Although I am retired from active parish ministry, I still actively go to the altar of God, “the God of my joy and my youth.” What a wonderful privilege it is to be a priest, but who more than the priest himself can appreciate and realize what it entails? How unworthy he considers himself and how inadequate. He can only find the consolation and strength for so exalted a calling in the truth that it is God who has called him.

The priest is truly a vessel of divine selection, a vessel of clay, a man but by God a priest. It is in this divine selection of a man by God to administer the things of God that we find the essence of the priesthood. “Every high priest,” we read in the fifth chapter of the Letter to the Hebrews, “has been taken out of mankind and is appointed to cast for men in their relations with God, to offer gifts and sacrifices for sins and so he (priest) can sympathize with those who are ignorant or uncertain because he too lives in the limitation of weakness. That is why he has to make sin offerings for himself as well as for the people. No one takes this honor to himself, but each one is called by God as Aaron was.”

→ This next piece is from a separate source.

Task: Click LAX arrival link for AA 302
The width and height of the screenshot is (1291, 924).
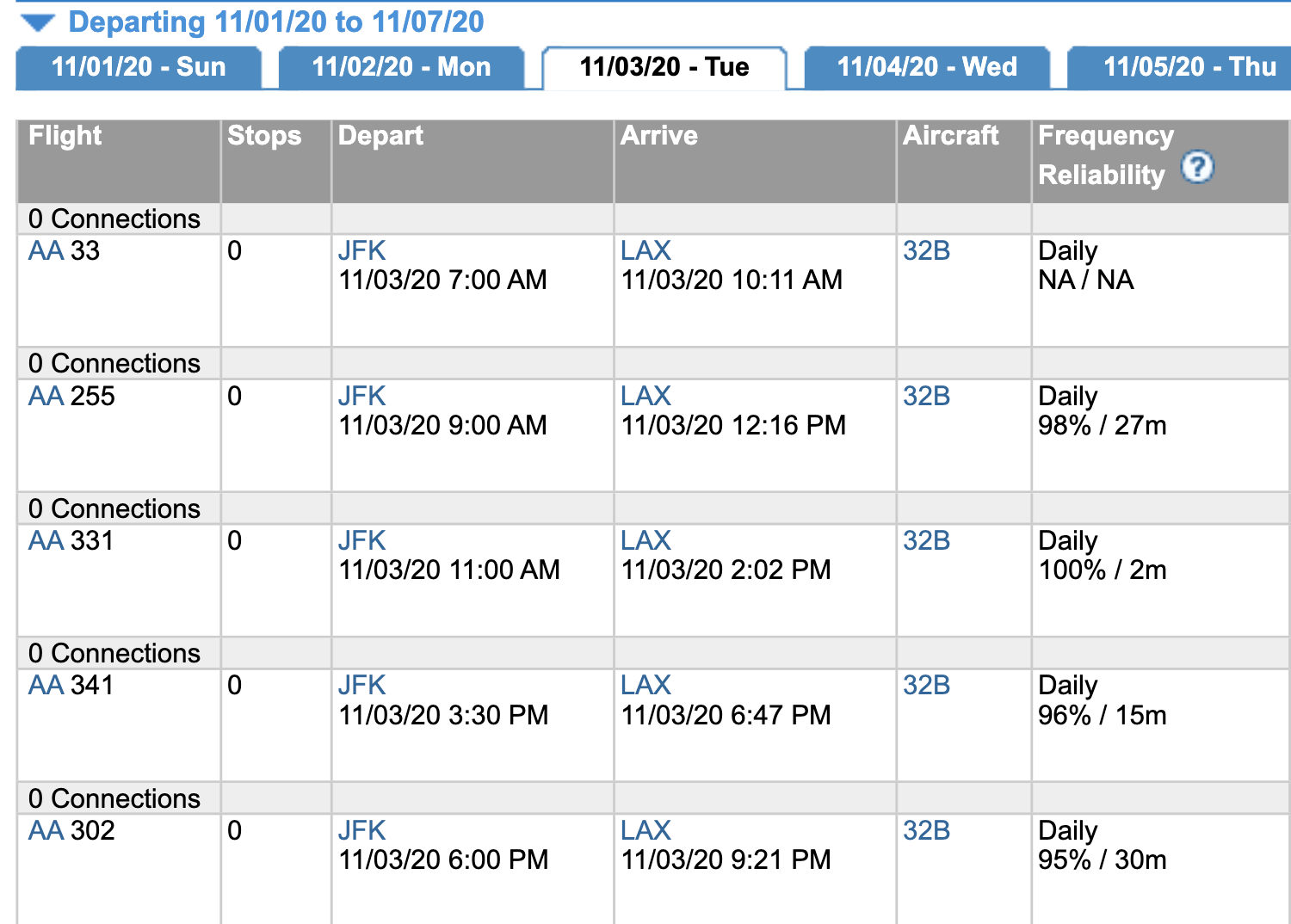Action: click(646, 831)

How well the priest recognizes the dignity of this priestly office and mission and how much more is he amazed by all it embodies as he considers the weak limited humanity to which it is joined. Yes, he is a vessel of divine selection, yet fashioned out of fragile clay.

Like Christ he is unique as a priest and victim, in the world, yet not of it. A man with the potential like other men to become a human father, but who promises his life to celibacy. He offers sacrifice to God for men, yet he must offer himself. So it is that the Lord works through this human instrument made up of flesh and blood. This bundle of emotions, this finite heart and mind inclusive of all its human limitations. As St. Paul said, “We are afflicted in every way, but we are not crushed” (2 Cor.4:7). Yes, Christ uses the humanity of the priest, as he himself did, but he does not dominate it, nor crush it out of existence at ordination. For this reason God has chosen men and not angels to be the dispensers of his mysteries. The priest can sympathize with others because of his very own limitations and weakness.

The priest can know the pain of suffering, cry tears of sorrow and joy, experience the gladness of a happy heart, want for love and compassion and also seek consolation and the forgiveness of his sins before God.

But ask the priest why he particularly was called, why he was chosen by God to share so intimately in a lasting relationship with Christ, he will not be able to give you an adequate answer.

Instead Christ will answer for him, “You have not chosen me, but I have chosen you that you should go forth and bear fruit, and our fruit should remain” (Jn 15:16).

Father Manuel P. Ferreira, ordained in 1960, is a retired priest of the Diocese living at the Cardinal Medeiros Residence.